Beberapa waktu yang lalu, media-media di Indonesia diramaikan oleh 5 Mahasiswa UI yang mengajukan gugatan ke MK terkait UU No 1 tahun 1974 tentang Perkawinan. Seperti diketahui, salah satu pemohon, yaitu mahasiswa Fakultas Hukum Universitas Indonesia (FH UI) Anbar Jayadi dan empat orang temannya dari alumni FH UI mengajukan uji materi (judicial review) terkait UU Pernikahan, yang dianggap dianggap telah menyebabkan ketidakpastian hukum bagi yang akan melakukan perkawinan beda agama di Indonesia. UU yang dimaksud, yaitu Pasal 2 ayat (1) UU No 1 Tahun 1974, yang berbunyi “Perkawinan adalah sah, apabila dilakukan menurut hukum masing-masing agamanya dan kepercayaan itu“. Mereka meminta agar MK memutuskan UU yang disebutkan dalam gugatannya itu bertentangan dengan Pasal 27 ayat (1) dan Pasal 28B ayat (1), Pasal 28D ayat (1), Pasal 28E ayat (1), Pasal 28E ayat (2), Pasal 28I ayat (1), dan Pasal 29 ayat (2) Undang-Undang Dasar Negara Republik Indonesia tahun 1945 karena tidak punya kekuatan hukum yang mengikat.
Kecenderungan manusia untuk hidup berpasangan adalah naluriah. Naluri sendiri sebenarnya lahir karena adanya stimulus, berupa lawan jenis dan persepsi seseorang terhadap lawan jenisnya. Aktivitas yang dilandasi dengan pemikiran yang benar akan mampu mengendalikan naluri yang bergejolak dalam diri manusia. Naluri berasal dari Sang Pencipta, karenanya harus dikendalikan pula oleh aturan dari Sang Pencipta agar diperoleh pemuasan yang terkendali pula. Jika tidak, yang terjadi adalah kekacauan karena landasannya adalah nafsu.
Alih-alih menyelesaikan masalah, justru jika gugatan ini sampai dikabulkan akan menimbulkan masalah-masalah baru. Tidak menutup kemungkinan dengan alasan HAM dan sebagainya, akan banyak lagi pihak yang menuntut pernikahannya dilegalkan. Pernikahan sedarah, pernikahan sejenis dan praktik perzinaan yang lain akan minta dilegalkan. Permasalahan tentang nasab dan waris akan menjadi masalah ikutan apabila gugatan ini sampai dikabulkan.

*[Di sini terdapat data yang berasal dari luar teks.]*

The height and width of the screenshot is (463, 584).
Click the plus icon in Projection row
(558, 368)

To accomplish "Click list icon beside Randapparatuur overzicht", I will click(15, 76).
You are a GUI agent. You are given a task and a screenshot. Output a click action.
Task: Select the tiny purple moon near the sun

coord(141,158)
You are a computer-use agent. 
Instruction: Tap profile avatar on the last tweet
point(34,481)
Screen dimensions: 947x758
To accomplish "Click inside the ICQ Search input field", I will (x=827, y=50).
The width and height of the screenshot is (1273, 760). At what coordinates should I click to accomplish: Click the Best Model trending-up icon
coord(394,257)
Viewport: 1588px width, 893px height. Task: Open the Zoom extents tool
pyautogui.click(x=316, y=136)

Standar berpikir yang benar bagi seorang Muslim adalah menggunakan kaidah Islam. Bukannya ‘main tabrak’ rambu-rambu yang dilarang. Apalagi jika menggunakan dalih HAM dan kebebasan untuk menghalalkan apa yang sudah diharamkan. Bagi laki-laki seorang Muslim, menikah dengan wanita Musyrik, seperti penganut Hindu, Budha, aliran kepercayaan, jelas tidak boleh. Menikah dengan wanita Ahli Kitab, seperti penganut Yahudi maupun Nasrani, ada yang mengharamkan dan ada yang membolehkan. Meski ada yang membolehkan, tetapi kondisi saat ini sangat sulit bagi laki-laki Muslim untuk menjaga keluarganya agar tetap menjadi Muslim, ketika pasangannya Ahli Kitab. Sedangkan bagi wanita Muslimah, baik dengan pria Musyrik maupun Ahli Kitab, sama-sama haram.
Pangkal dari semuanya ini adalah justru karena hilangnya Islam sebagai pedoman dalam kehidupan. Islam tidak lagi dijadikan kaidah berpikir dan sumber hukum, karenanya muncul pemikiran yang bebas dan tidak mau terikat Islam. Maka tidak aneh jika pelanggaran-pelanggaran seperti berzina atau melanggar aturan agama minta supaya dilegalkan. Karena itu, dalam hal ini negara harus benar-benar menjadikan posisinya sebagai pondasi yang kokoh untuk menjaga warga negaranya dari hal-hal yang menjerumuskan akibat ‘berseliweran’nya pemikiran bebas dari sistem sekuler-liberal yang dicekoki Barat. Dengan demikian, Islam harus menjadi sistem yang diterapkan di negeri ini.